* WHAT YOU HAVE TO DO *
Scan the material below for the string "icon". Report every line that has it.

# # # #

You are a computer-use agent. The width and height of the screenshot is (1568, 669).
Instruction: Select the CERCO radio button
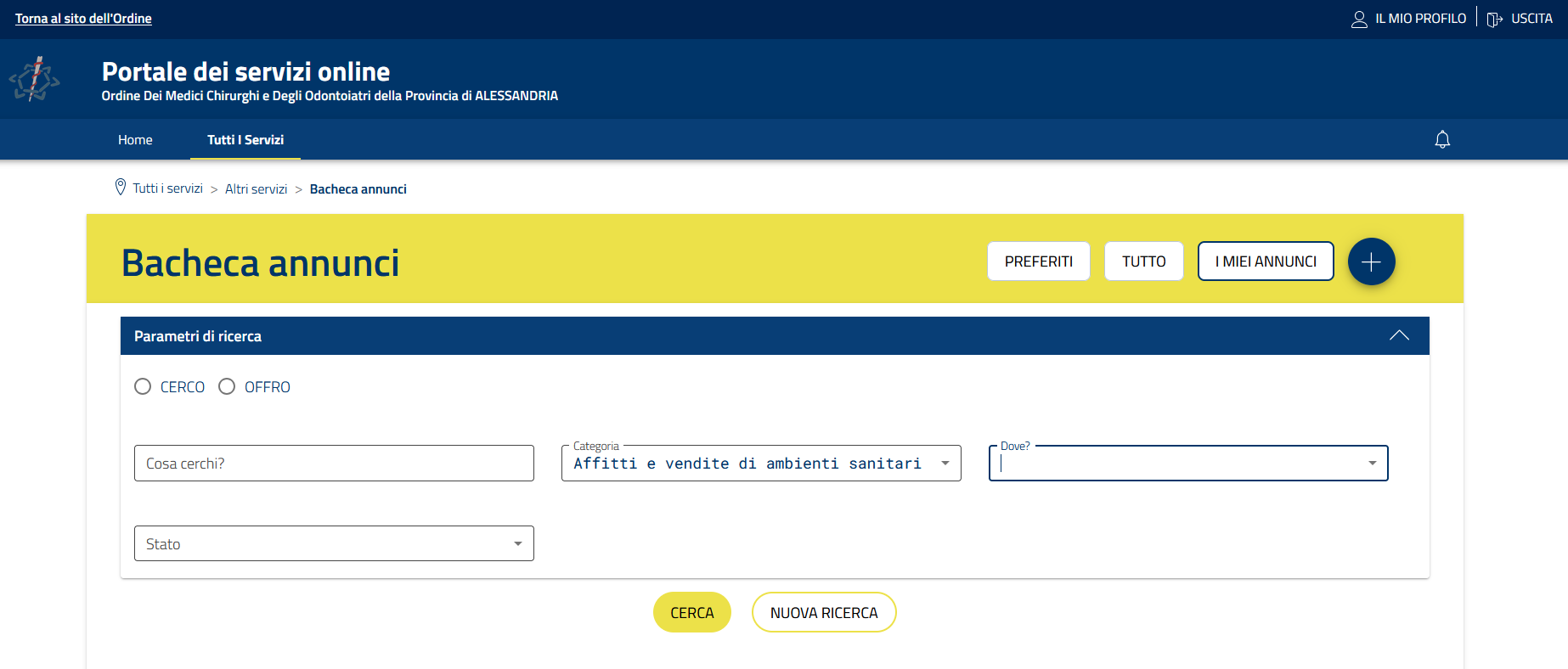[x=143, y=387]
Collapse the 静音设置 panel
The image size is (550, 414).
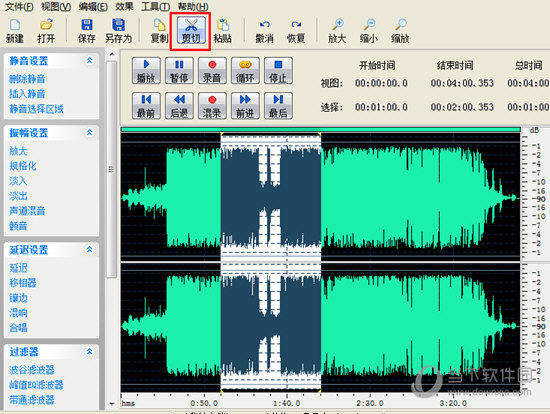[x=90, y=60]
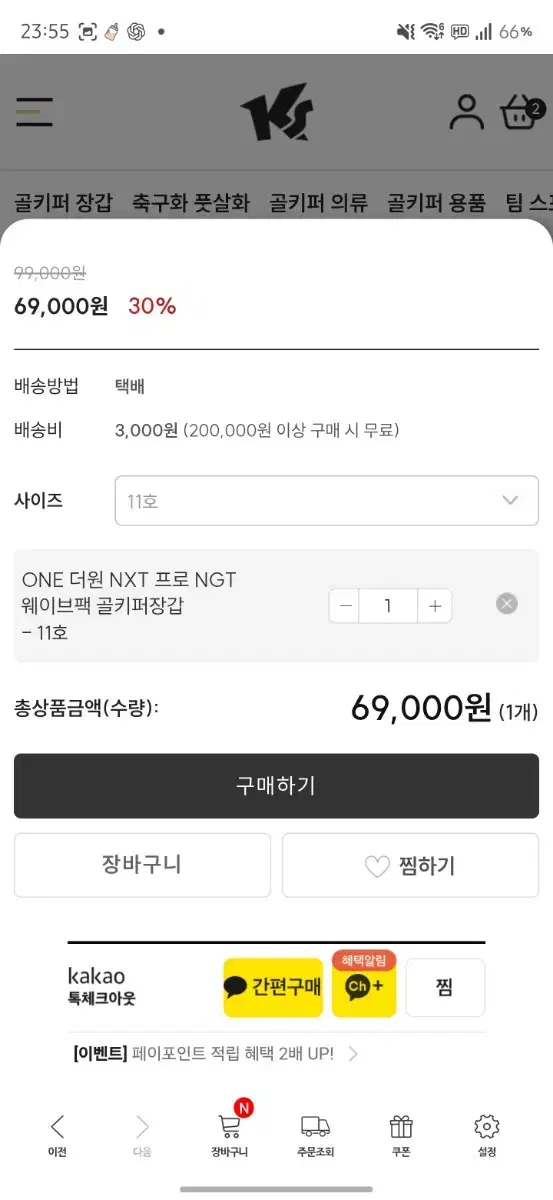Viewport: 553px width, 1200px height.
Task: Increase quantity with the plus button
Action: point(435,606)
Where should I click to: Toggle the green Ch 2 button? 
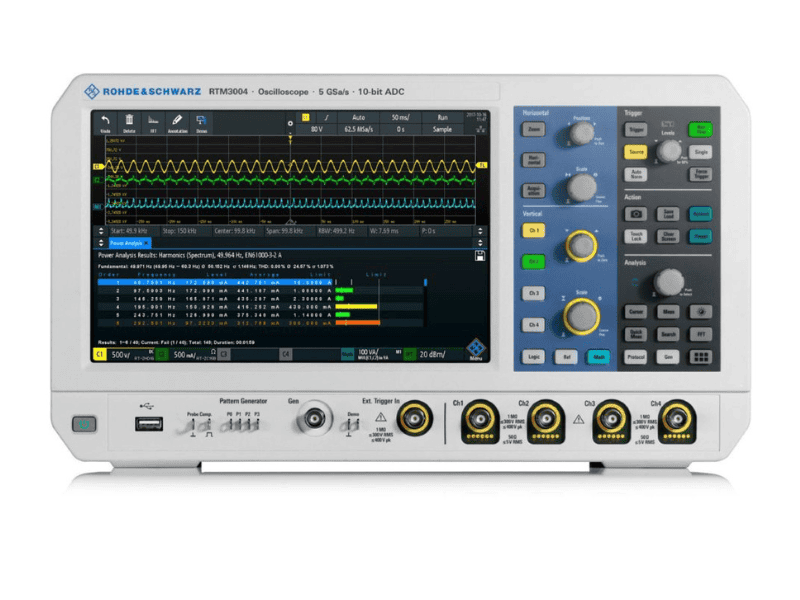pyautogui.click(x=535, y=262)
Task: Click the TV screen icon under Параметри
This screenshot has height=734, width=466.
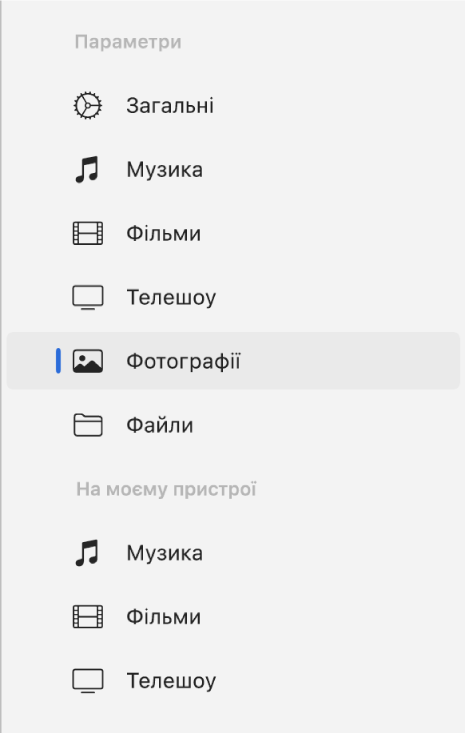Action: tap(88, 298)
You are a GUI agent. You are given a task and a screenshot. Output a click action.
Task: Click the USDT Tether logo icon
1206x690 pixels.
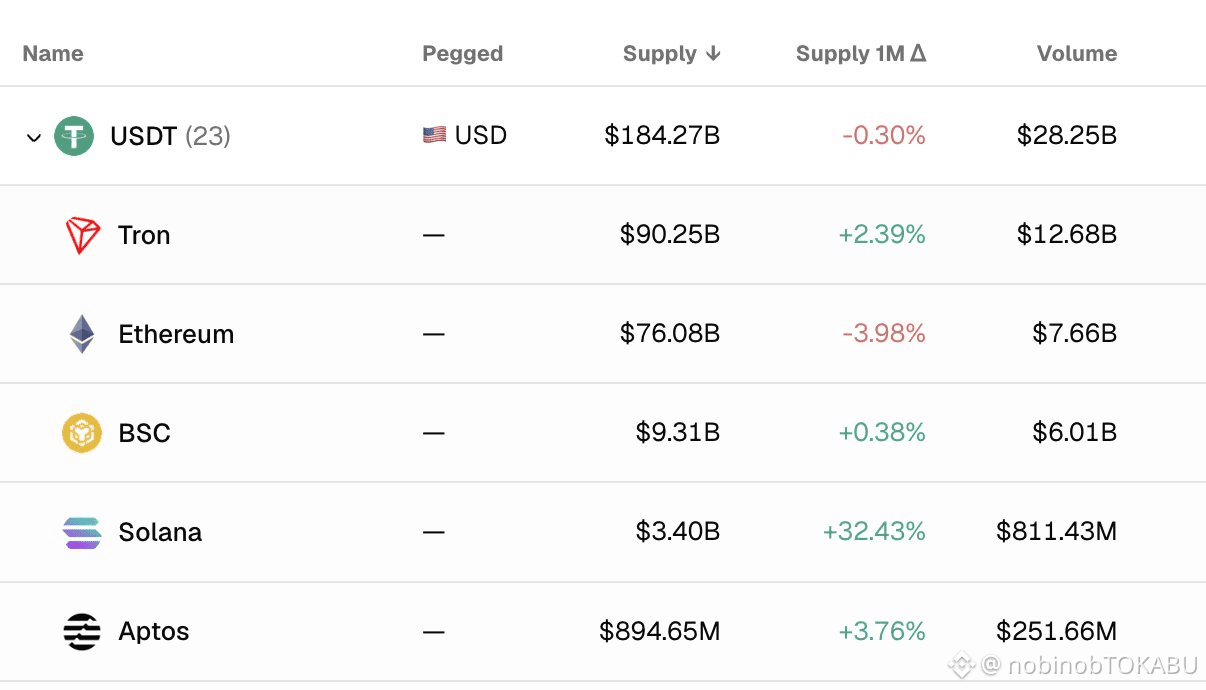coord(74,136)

# # # #

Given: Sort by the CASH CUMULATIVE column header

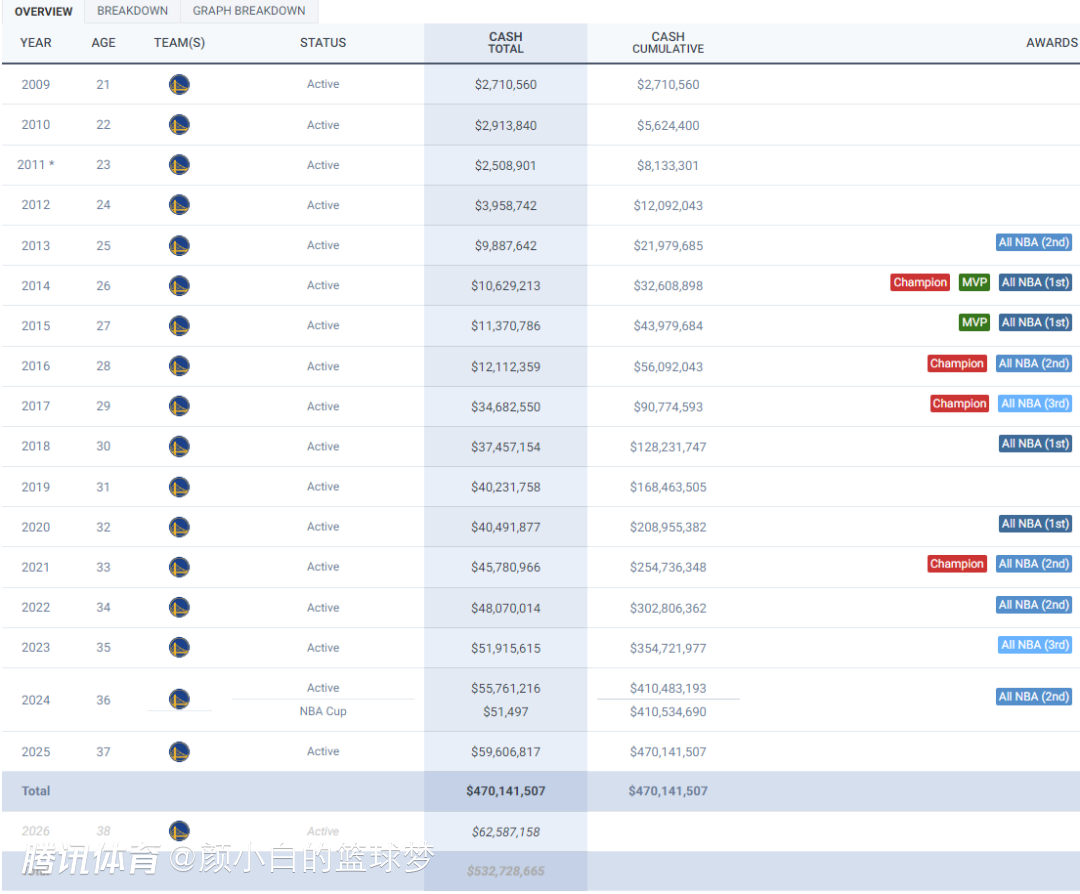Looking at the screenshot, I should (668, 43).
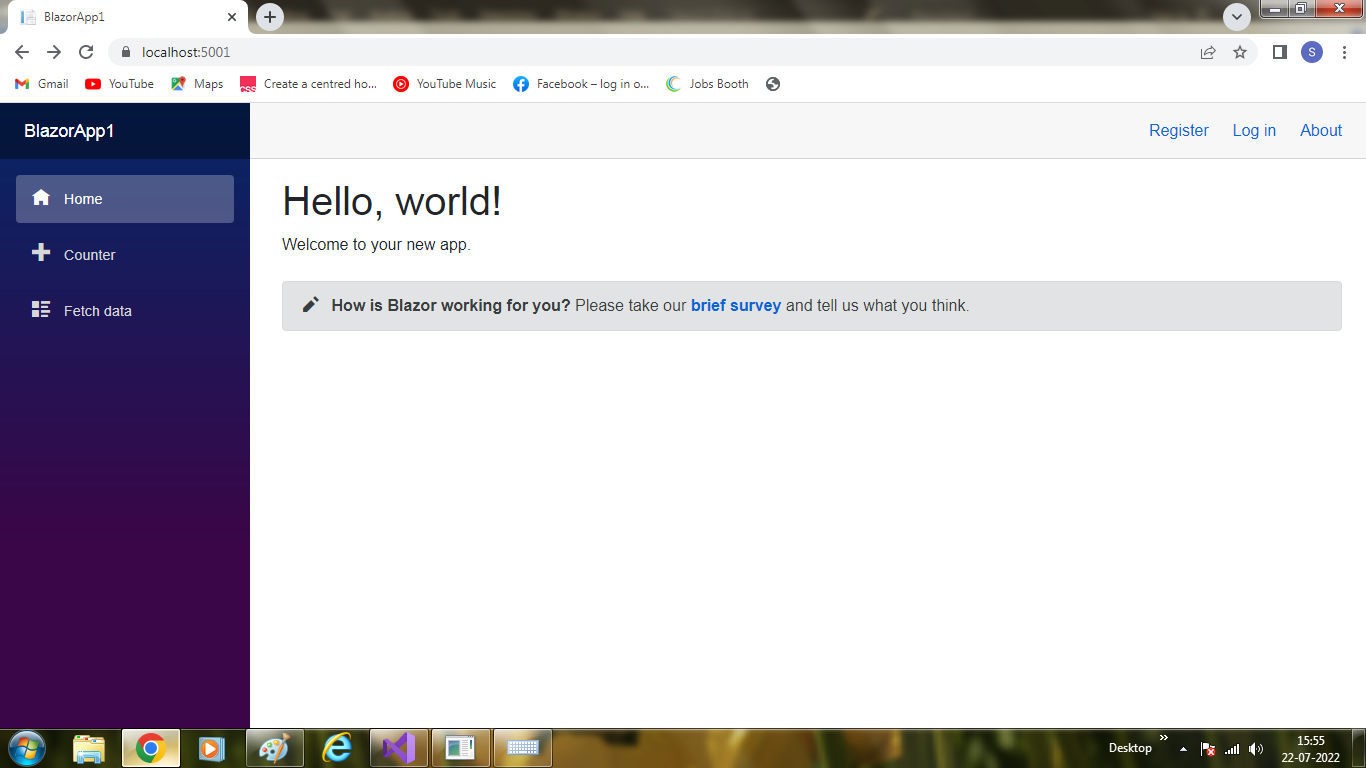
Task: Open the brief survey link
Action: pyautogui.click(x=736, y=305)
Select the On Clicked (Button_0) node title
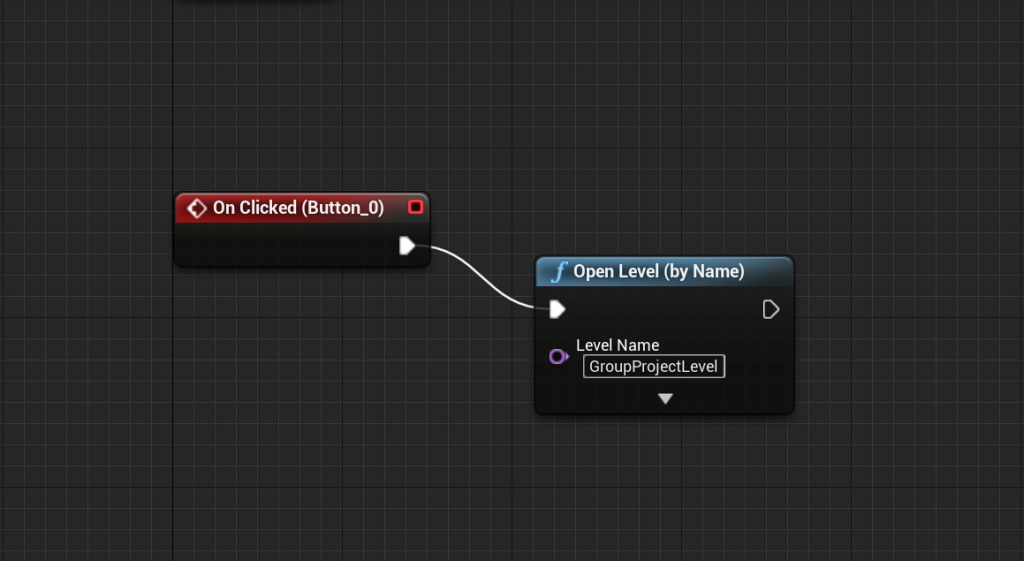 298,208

# # # #

* EXERCISE ANSWER *
Task: Click the TV screen icon under Параметри
Task: Click the USDT Tether logo icon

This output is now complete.